6,000 dollars a minute for your deceased son in the UC Davis Trauma Center

Wow. Just wow:

Hospital bill stuns slain student’s parents

By Sam Stanton

“It was just devastating and insulting,” Gerald Hawkins said Monday. “It’s just hard to grasp for words. My wife and I were near collapse.”

On Saturday, 10 days after Scott Hawkins was beaten to death inside his dormitory at California State University, Sacramento, his parents got a letter in the mail.

It contained a bill from the UC Davis Medical Center for $29,186.50 along with a form letter addressed “Dear Patient” that implied they were indigent and stated that the hospital no longer could provide them services.

“UC Davis can no longer provide follow-up care or any other non-emergency care to you,” it read. “Please go to a County clinic for all non-emergency care or to get a referral to another doctor.”

For Gerald and Elizabeth Hawkins, it was just too much to bear.

So, their son is a victim of a homicide, at the ripe old age of nineteen. In a UC Dorm.
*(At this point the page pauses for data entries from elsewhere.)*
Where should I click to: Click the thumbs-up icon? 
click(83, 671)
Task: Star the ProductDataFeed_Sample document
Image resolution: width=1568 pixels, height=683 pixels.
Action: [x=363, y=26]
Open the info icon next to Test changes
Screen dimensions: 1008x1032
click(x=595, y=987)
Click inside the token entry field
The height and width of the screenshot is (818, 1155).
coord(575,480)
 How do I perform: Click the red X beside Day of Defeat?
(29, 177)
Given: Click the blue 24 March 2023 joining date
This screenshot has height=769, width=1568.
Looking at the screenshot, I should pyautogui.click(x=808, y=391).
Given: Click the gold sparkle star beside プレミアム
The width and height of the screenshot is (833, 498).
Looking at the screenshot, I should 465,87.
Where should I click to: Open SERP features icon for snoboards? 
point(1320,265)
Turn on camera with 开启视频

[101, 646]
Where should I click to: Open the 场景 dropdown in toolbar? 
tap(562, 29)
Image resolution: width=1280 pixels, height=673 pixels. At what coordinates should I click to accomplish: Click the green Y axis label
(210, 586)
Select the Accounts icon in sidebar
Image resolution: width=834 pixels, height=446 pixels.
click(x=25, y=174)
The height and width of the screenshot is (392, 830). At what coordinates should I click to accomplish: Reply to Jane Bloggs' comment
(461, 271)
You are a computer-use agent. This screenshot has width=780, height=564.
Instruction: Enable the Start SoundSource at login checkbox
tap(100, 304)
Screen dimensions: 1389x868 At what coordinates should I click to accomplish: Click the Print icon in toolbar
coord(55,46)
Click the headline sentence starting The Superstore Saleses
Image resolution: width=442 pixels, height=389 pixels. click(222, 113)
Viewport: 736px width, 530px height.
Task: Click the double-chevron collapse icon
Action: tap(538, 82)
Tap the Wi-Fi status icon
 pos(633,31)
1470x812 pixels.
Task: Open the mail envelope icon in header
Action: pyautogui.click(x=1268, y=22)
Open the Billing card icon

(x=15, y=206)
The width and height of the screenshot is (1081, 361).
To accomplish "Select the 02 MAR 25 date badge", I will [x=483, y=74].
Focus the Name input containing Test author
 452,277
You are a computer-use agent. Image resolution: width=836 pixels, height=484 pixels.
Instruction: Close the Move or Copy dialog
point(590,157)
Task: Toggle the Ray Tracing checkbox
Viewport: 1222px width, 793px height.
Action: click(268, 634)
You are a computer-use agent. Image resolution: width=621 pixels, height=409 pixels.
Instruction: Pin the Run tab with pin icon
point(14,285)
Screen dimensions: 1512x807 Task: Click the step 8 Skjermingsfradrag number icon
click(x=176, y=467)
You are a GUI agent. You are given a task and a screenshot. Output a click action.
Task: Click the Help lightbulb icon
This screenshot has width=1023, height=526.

No doubt a bright person with an unlimited future, cut tragically short.

Contacted by The Bee on Monday, Carole Gan, a hospital spokeswoman, called the mailing “a mistake.”

You don’t say.

She said she was limited in what information she could provide about the medical care provided to Scott Hawkins, but said he arrived at the emergency room at 3:11 p.m. and was pronounced dead five minutes later.

“The trauma team did everything they could,” Gan said.

I’m more aware than most of the number of people involved in a Trauma Activation, and it’s a lot. Those peoples’ time has to be paid for.  It’s not, or shouldn’t be, $6,000/minute.

I’m also generally but not specifically aware of the obscenity of being sent a bill for nearly $30K for your son’s death. That is horrible, horrific and inexcusable on every level. For shame.


Condolences to the family.


  1. TheNewGuy says:

    Talk about twisting the knife… Eek.

  2. We can hope that what comes out is an accounting of how a bill like this gets assembled.

    5 minutes isn’t time to do any major testing, really only time for some attempt at resuscitation, and apparently not so intense.

    It’s all part of the ugly truth about hospital billing. There may have been a whole host of tests ordered but their results were moot since he had been pronounced dead. Sensible people wouldn’t charge for such things, but billing like this isn’t sensible.

  3. To be fair to the hospital, people die every day, and bills get moved through the system. The people were going to get billed, and the bills were going to make little sense to anyone who doesn’t work for an insurer anyway. Everyone who has been to the hospital for anything should know that.

    The billing people don’t know the circumstances behind every bill that comes through, and the physicians generally don’t have time to keep up with the billing status of every patient. No need to condemn them too heartily.